The struggling casino company said the money satisfies required contributions due last week, including $100 million that was supposed to have been funded by CityCenter partner Dubai World.
MGM’s move may have headed off bankruptcy for the megaproject. “This allows construction to continue while MGM Mirage seeks additional funding for CityCenter,” the company said.
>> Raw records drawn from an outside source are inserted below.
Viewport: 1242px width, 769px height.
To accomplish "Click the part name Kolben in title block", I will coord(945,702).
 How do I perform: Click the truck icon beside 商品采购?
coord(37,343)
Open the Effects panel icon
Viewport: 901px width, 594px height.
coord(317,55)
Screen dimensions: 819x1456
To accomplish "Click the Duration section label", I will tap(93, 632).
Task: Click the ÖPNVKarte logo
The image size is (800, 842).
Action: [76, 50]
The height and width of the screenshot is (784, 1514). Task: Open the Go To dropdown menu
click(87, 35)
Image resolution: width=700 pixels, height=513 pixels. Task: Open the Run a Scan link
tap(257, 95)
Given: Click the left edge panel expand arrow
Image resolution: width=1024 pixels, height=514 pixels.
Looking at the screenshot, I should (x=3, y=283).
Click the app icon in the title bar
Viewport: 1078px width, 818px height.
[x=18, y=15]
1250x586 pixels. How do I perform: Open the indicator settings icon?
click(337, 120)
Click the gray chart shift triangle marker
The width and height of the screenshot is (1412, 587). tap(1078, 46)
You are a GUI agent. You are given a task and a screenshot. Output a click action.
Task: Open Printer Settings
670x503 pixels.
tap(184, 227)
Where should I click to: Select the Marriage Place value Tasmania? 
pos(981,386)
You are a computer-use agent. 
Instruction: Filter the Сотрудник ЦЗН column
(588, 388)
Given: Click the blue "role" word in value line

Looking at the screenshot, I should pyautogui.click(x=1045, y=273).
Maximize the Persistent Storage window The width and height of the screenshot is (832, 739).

With Friday’s funding, the remaining combined equity contributions necessary to access the CityCenter credit facility are about $800 million.
“We are doing our utmost to see that this project continues, keeping thousands of Nevadans employed,” said Jim Murren, chairman and CEO of MGM Mirage, which is majority-owned by Kirk Kerkorian.
CityCenter is MGM’s ambitious city-within-a-city, featuring four luxury high-rise residential condo developments on the Las Vegas Strip.
Earlier in the week, Dubai World announced that its subsidiary Infinity World, a joint-venture partner in the CityCenter development, filed a lawsuit in Delaware Chancery Court alleging that admissions in MGM’s annual report filed on March 17 constitute a breach of the venture agreement and put the project at risk.
In a press release, Dubai World noted that among other risk factors revealed in the 10-K, MGM stated that “There is substantial doubt about our ability to continue as a going concern.”
Dubai World also quoted MGM as saying it “cannot provide assurance” that its business would generate sufficient cash flow from operation or that sufficient future borrowings would be available under its senior credit facility to pay its indebtedness or fund other liquidity needs.
In its court filing, Infinity World asked to be relieved of its obligations under the joint-venture agreement, according to Dubai World.
The Wall Street Journal noted that Dubai World has blamed MGM for huge cost overruns on CityCenter.
MGM said the suit is “completely without merit,” according to The Journal.